|Yarlett, Nigel - HASKINS LABS, PACE UNIV.|
|Wu, Gang - HASKINS LABS|
|Wannemuehler, Michael - IOWA STATE UNIV.|
|Morada, Mary - HASKINS LABS|
|Athanasopoulos, Demosthenes - PACE UNIVERSITY|
|Martinez, Martha - HASKINS LABS|
|Upton, Steven - KANSAS STATE UNIV.|
|Marton, Laurence - S'LIL BIOMEDICAL CORP.|
Submitted to: Molecular and Biochemical Parasitology
Publication Type: Peer Reviewed Journal
Publication Acceptance Date: January 4, 2007
Publication Date: January 9, 2007
Repository URL: http://www.sciencedirect.com
Citation: Yarlett, N., Wu, G., Waters, W.R., Harp, J.A., Wannemuehler, M.J., Morada, M., Athanasopoulos, D., Martinez, M.P., Upton, S.J., Marton, L.J. 2007. Cryptosporidium parvum spermidine/spermine N1-acetyltransferase Exhibits Different Characteristics From the Host Enzyme. Molecular and Biochemical Parasitology. 152(2):170-180. Interpretive Summary: Cryptospordium parvum is an intestinal parasite that causes diarrheal disease in calves. This disease is costly to dairy and beef producers, and the disease can also spread to humans. There are no effective drug treatments available for this parasite. In this study, we demonstrate a new class of compounds effective in the prevention and treatment of Cryptosporidium parvum infection of mice. Further study of these compounds may lead to effective treatment and prevention strategies for controlling Cryptosporidium parvum infection of cattle.

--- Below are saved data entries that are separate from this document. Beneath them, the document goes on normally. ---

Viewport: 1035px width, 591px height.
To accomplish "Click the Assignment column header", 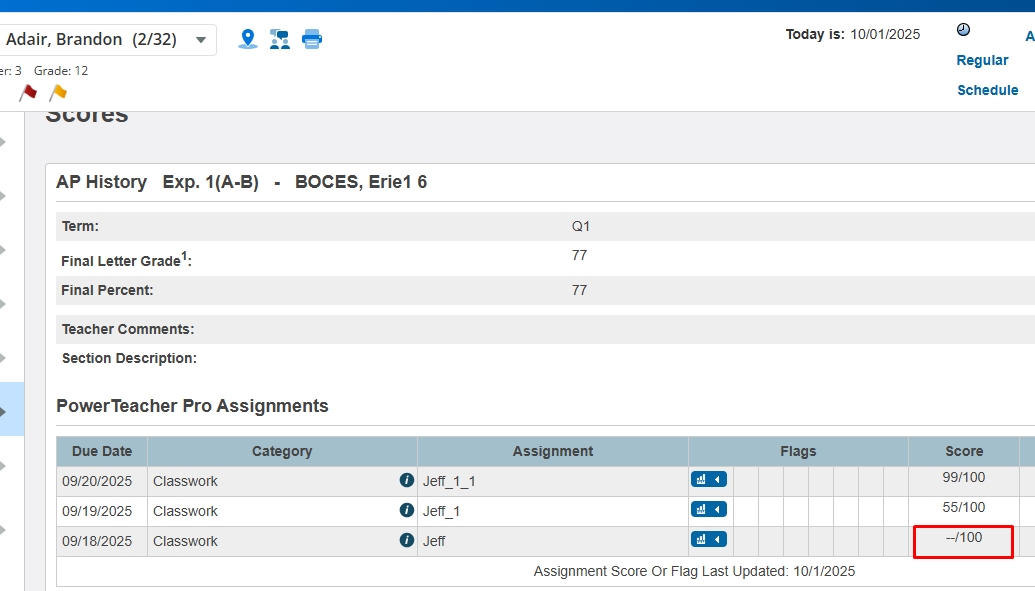I will [553, 451].
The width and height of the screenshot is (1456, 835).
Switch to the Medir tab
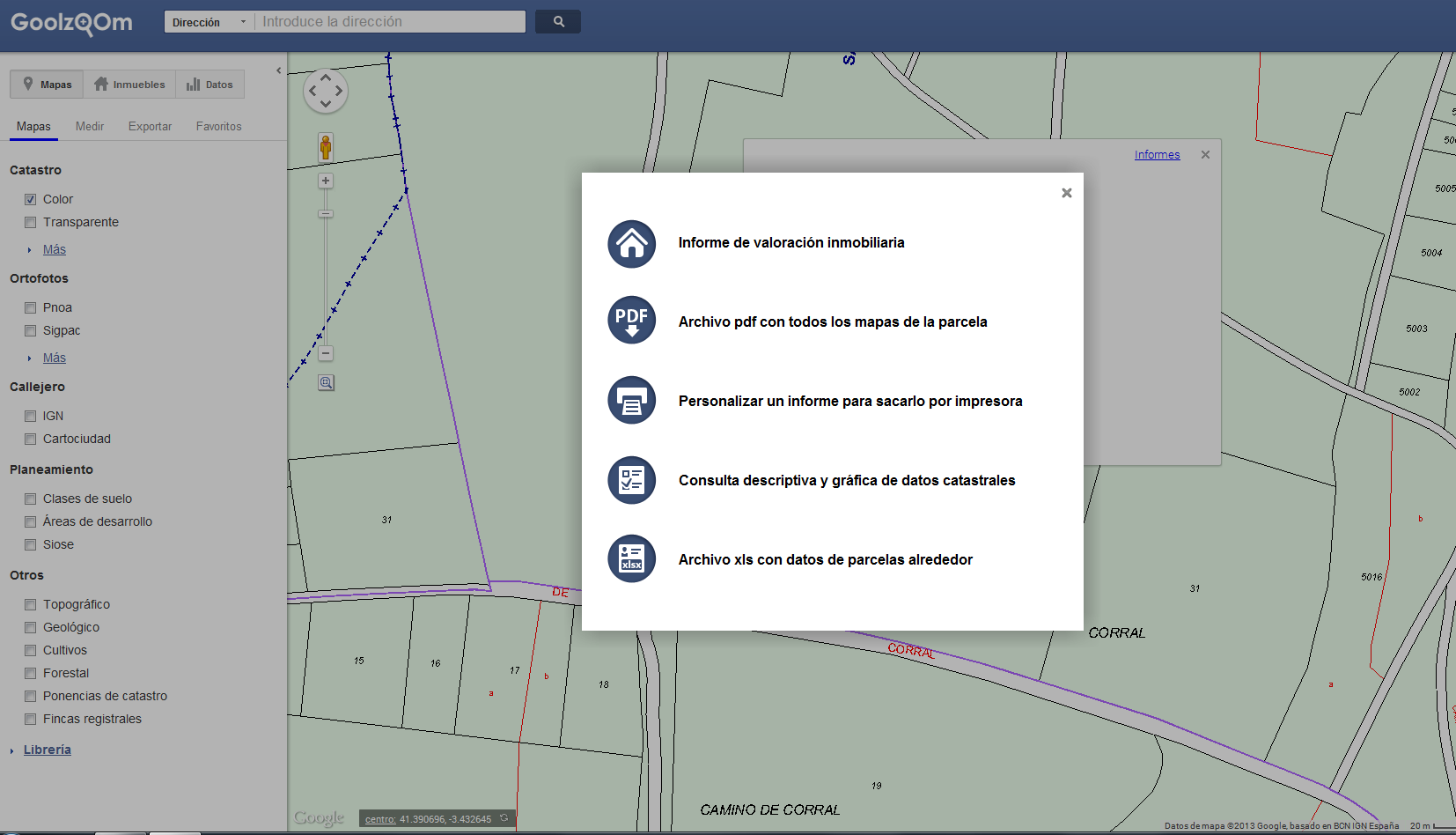tap(90, 127)
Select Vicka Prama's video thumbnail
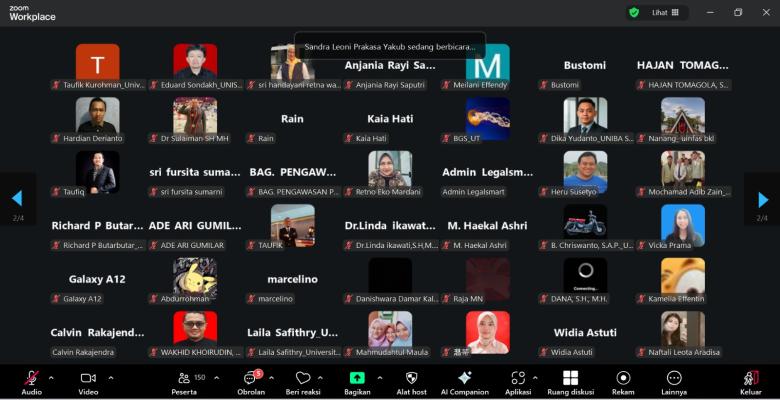The width and height of the screenshot is (780, 400). (682, 225)
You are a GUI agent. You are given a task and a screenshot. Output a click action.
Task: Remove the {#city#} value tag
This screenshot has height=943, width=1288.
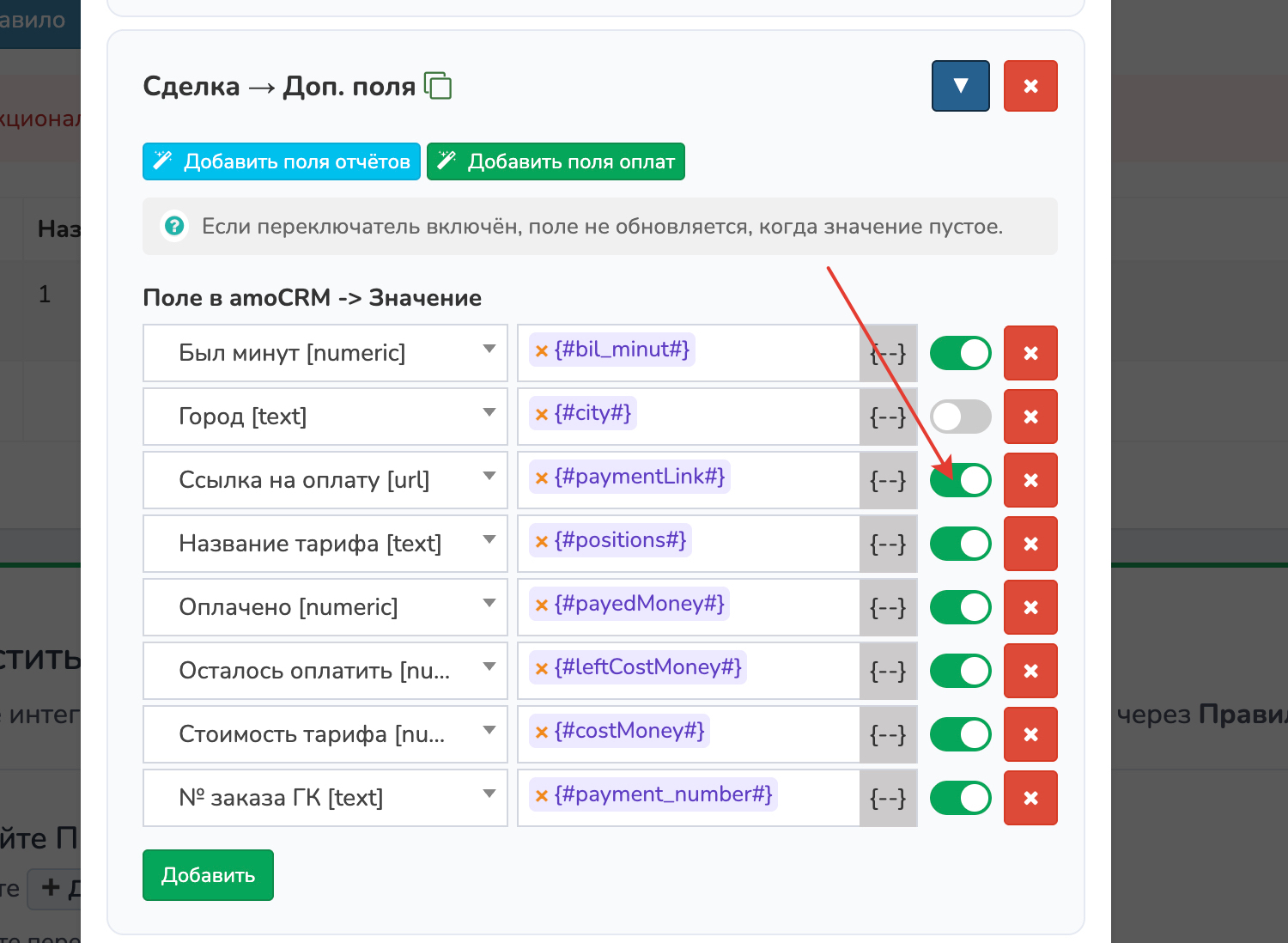point(542,415)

Technical Abstract: Cryptosporidosis is a common opportunistic disease of HIV-infected individuals for which no reliable therapy exists. The parasite scavenges host derived spermine which is the substrate for spermidine:spermine N(1)-acetyltransferase (SSAT). The parasite SSAT is a homotetramer with a subunit molecular mass of 18 kDa and exhibits an Ordered Bi-Bi kinetics with a preferred substrate specificity for spermine. Conformationally restricted polyamine analogues exhibited mixed inhibiton of the CpSSAT with cis analogues having lower K(I) values and longer residence times in the enzyme active site. Cis-polyamine analogues were also effective in curing an immunocompromised mouse model infection with no toxic side effects.